First listen: The Risk of Nuclear War with North Korea
Freakonomics Radio is the spinoff podcast of the hit book series, hosted by former New York Times editor Stephen J. Dubner. The show bridges the gap between economics and human-interest pieces by highlighting stories relevant to our everyday lives but told through interviews with renowned economists. As a result, these highly-produced stories are both fascinating and informative, much like the books that inspired the radio offshoot. New episodes released on Thursdays and Sundays.
If you like on-stage storytelling (think The Moth Radio Hour) but feel that the stories are often overly produced (or not quite vulgar enough for your liking), you will love Risk!. And we should all love Risk!. Each storyteller has perfectly crafted their stories – mostly told in front of a live audience – without sounding as if they are reading their narratives off a page. The intensely-animated host, Kevin Allison, has a way of engaging the audience through his authenticity, vulnerability, and humor, which you will either absolutely love or absolutely hate. It took me a few months to realize that the intonations in his voice are natural and not merely an act, but even less time for me to fall in love with the passion he emits about his job. Although some of the stories are intensely somber, most are not (at least not at the surface level) and I would advise against playing it out loud unless you are very familiar with anyone overhearing. New episodes stream Mondays.
First listen: True Romance
From the creators of the Third Coast International Audio Festival, the Re:sound podcast showcases the best of radio from around the world. Each episode is carefully curated to include stories the producers gathered from other programs: those that you were unlikely to hear unless you live in that particular small town in Australia (for example). The content is loosely formed around a theme with each new episode. They often features stories, which were submitted to various audio contests, including Third Coast Festivals own competitions. Some stories are humorous, some solemn, some long, some short; that’s what I love most about this podcast, it’s eclectic but skillfully hand-picked.

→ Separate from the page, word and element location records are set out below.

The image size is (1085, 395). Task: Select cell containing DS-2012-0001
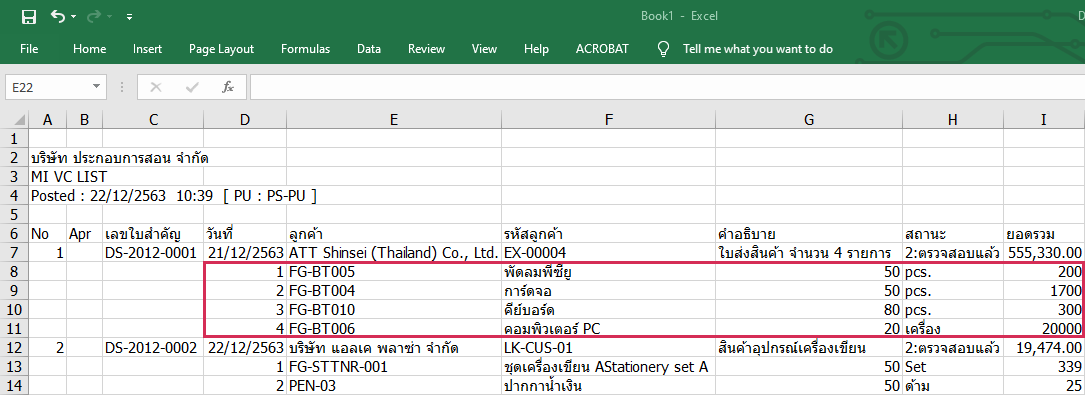152,252
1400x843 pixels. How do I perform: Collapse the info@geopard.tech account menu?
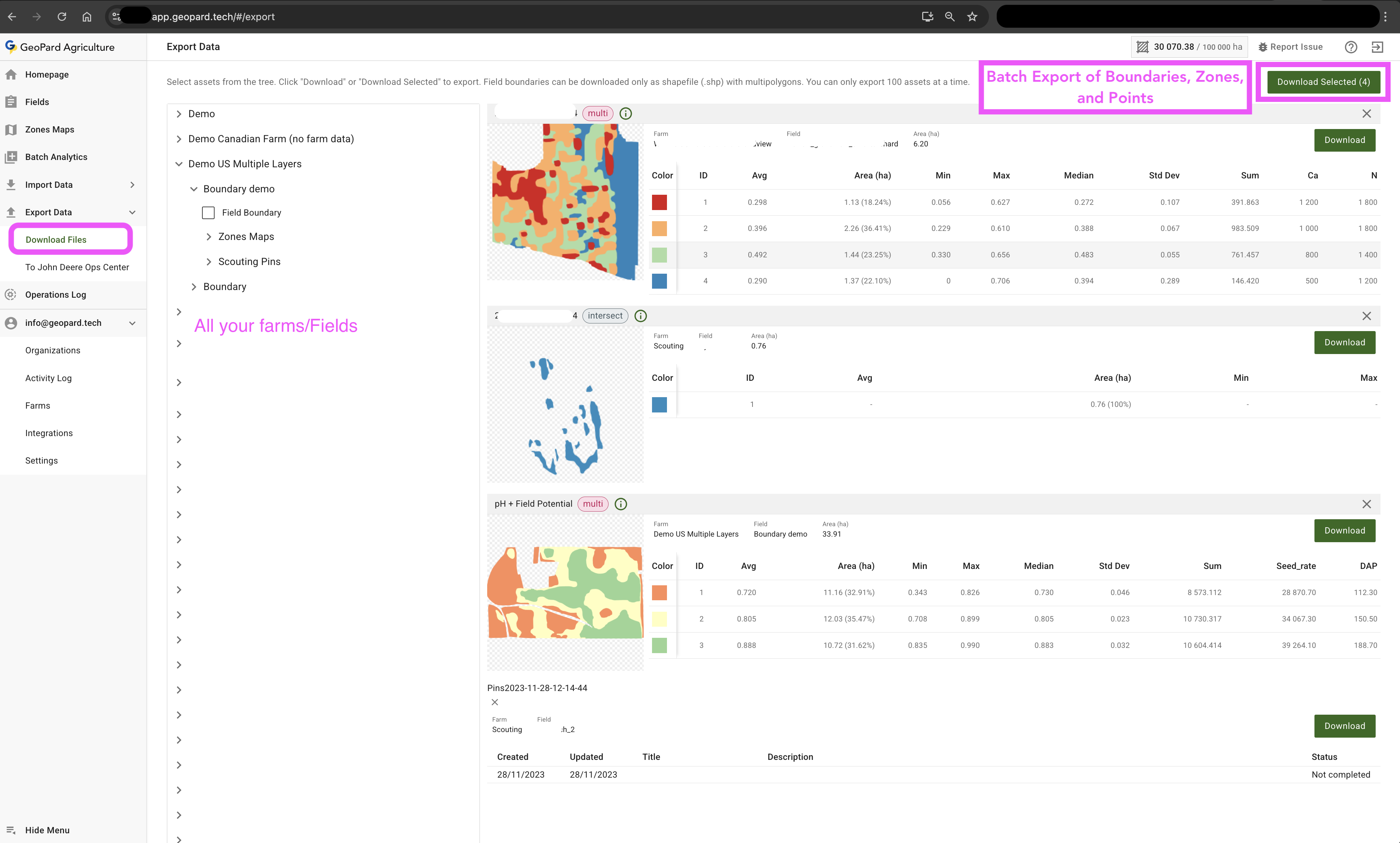[132, 323]
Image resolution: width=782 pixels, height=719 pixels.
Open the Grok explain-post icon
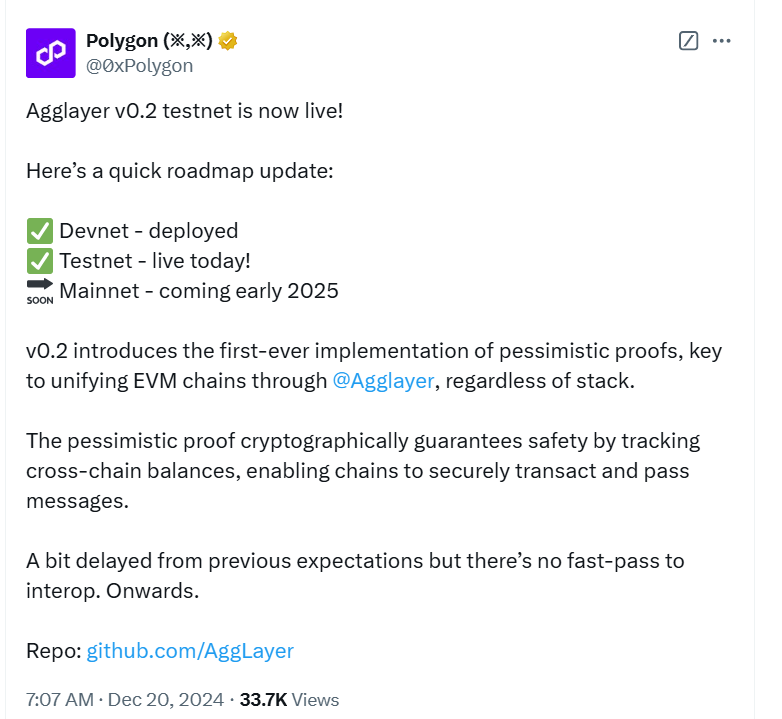[688, 41]
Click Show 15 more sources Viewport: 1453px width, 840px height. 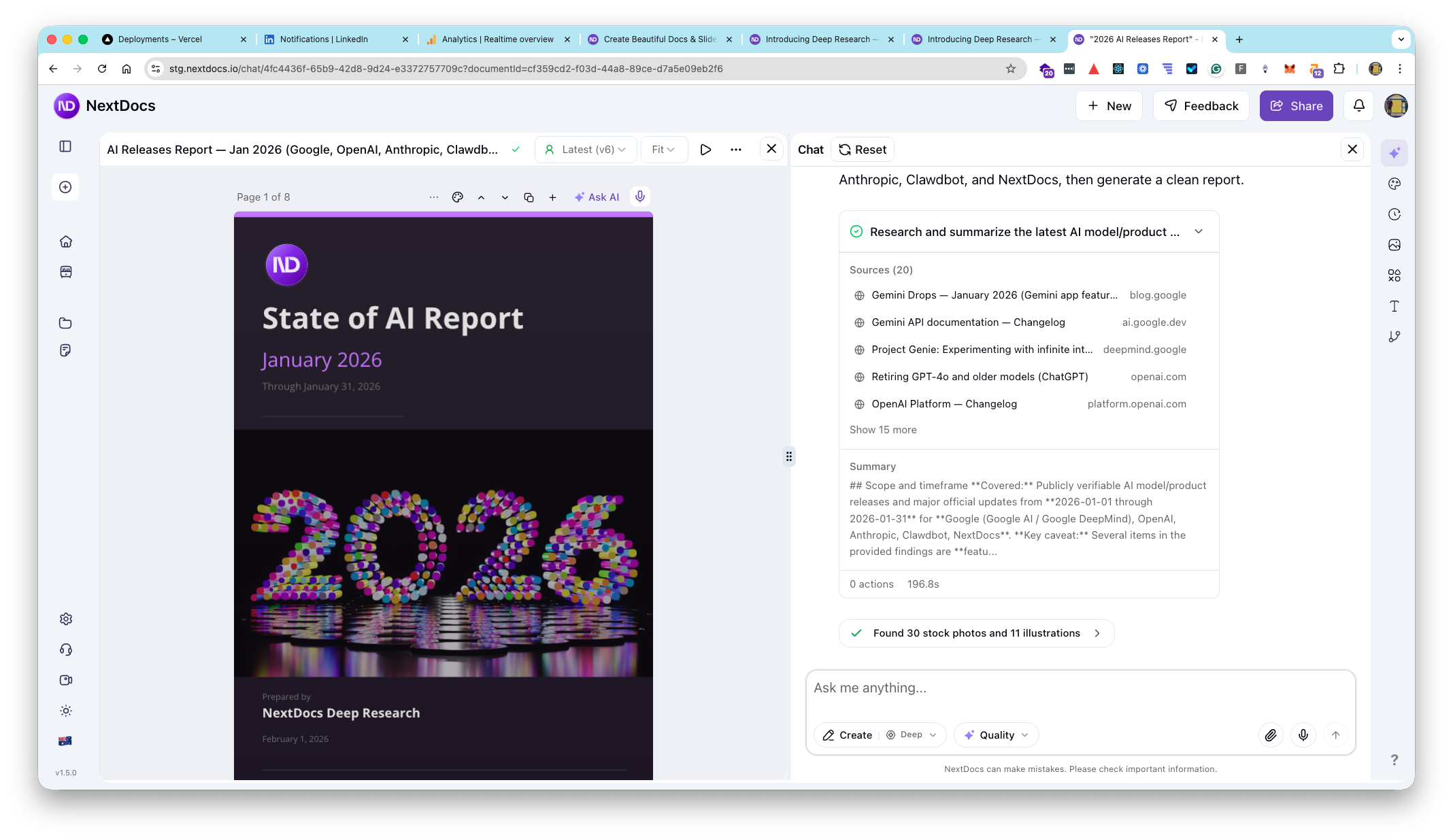pos(882,430)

First listen: #221 The Writing Out of Trouble Show (warning: this episode is heartbreaking, but one of the most moving shows I have ever heard)

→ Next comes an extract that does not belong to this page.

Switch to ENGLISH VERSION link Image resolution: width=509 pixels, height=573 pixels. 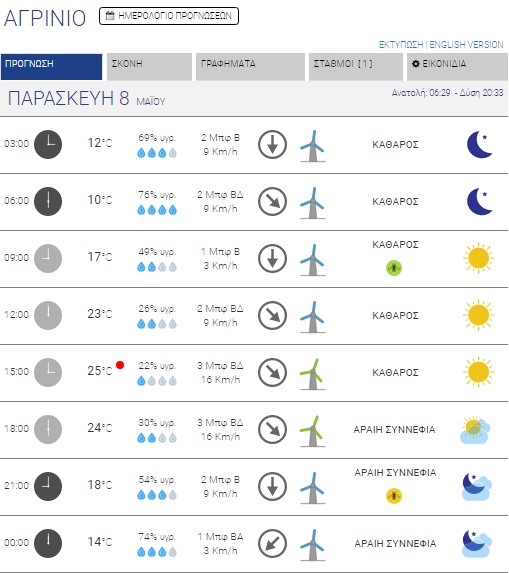[x=466, y=45]
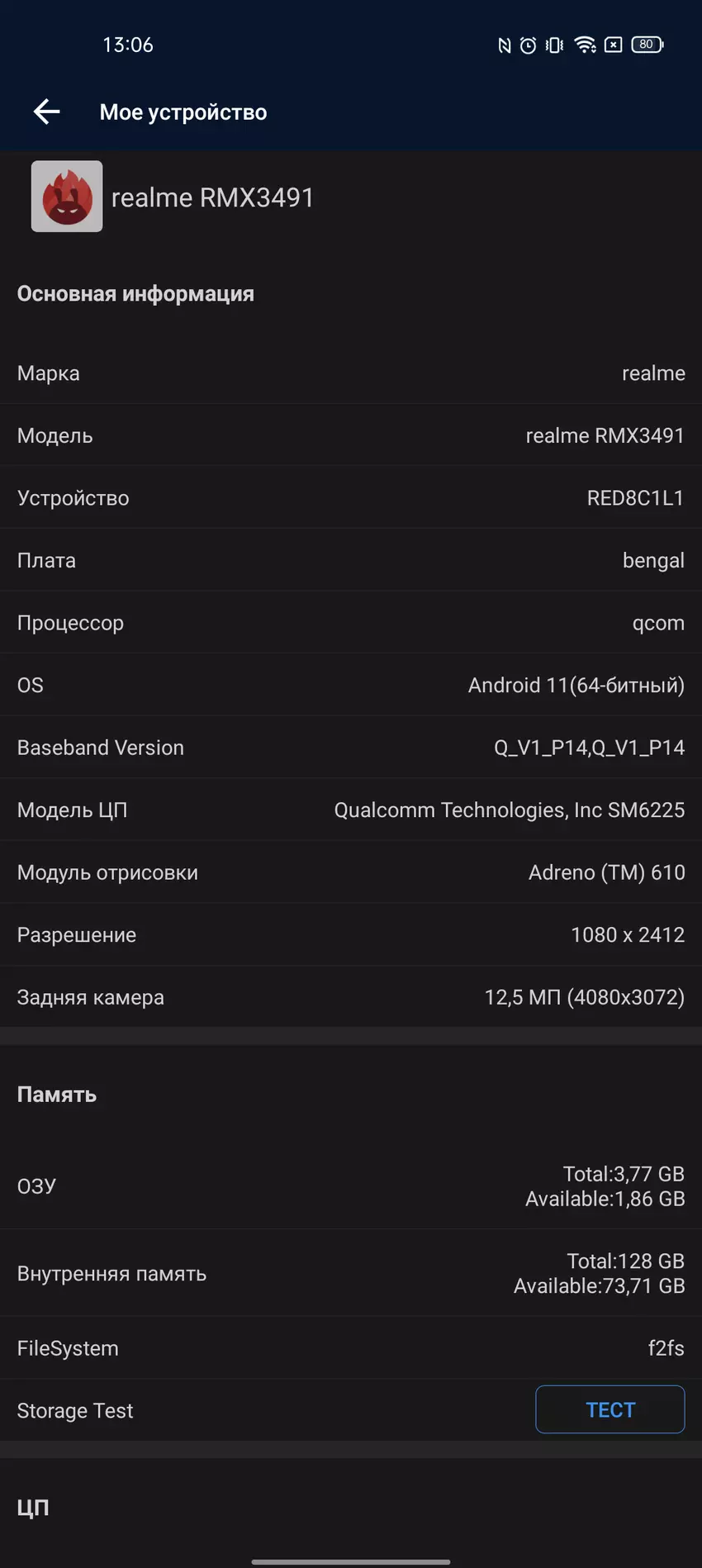The height and width of the screenshot is (1568, 702).
Task: Tap the NFC status bar icon
Action: tap(504, 45)
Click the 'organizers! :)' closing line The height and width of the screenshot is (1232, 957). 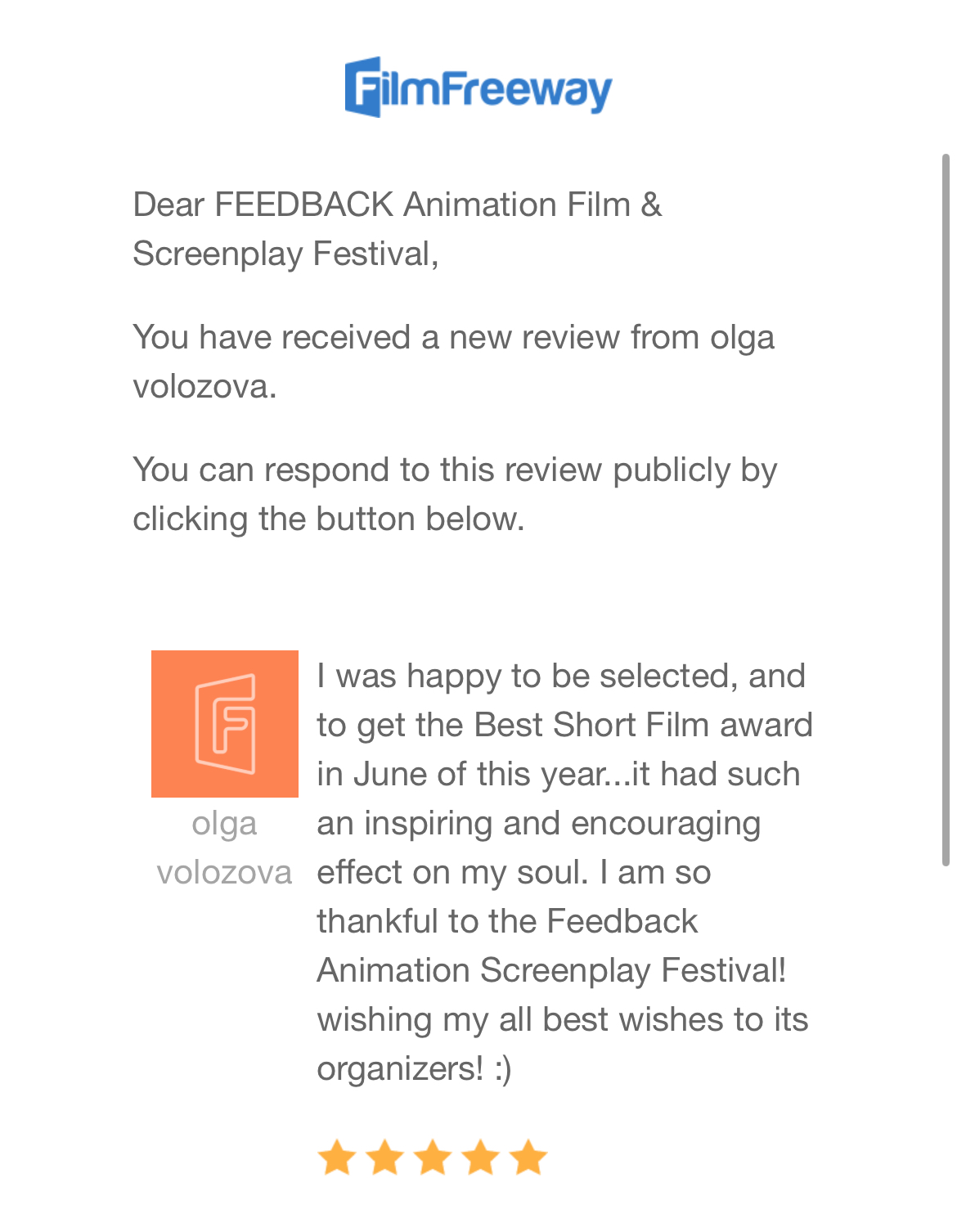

Reply All was one of Gimlet Media‘s first podcasts and still remains one of the audio production company’s most popular. The two hosts, PJ Vogt and Alex Goldman, have an unusual dynamic for radio personalities; they are friendly but not necessarily close friends. They help us navigate through the Internet’s intriguing sub-culture by bringing to life skillfully-produced pieces from an angle you rarely give yourself a moment to contemplate. They often take listener’s cues and turn bizarre tech issues into human interest stories. The show also features a recurring segment called ‘Yes Yes No,’ where Gimlet’s CEO and co-founder, Alex Blumberg, presents a tweet he doesn’t understand and PJ and Alex attempt to explain it. It doesn’t sound very interesting, but it is. Side note: I adore PJ’s laugh. I promise you will either love it too or find it difficult to listen to the show as a result.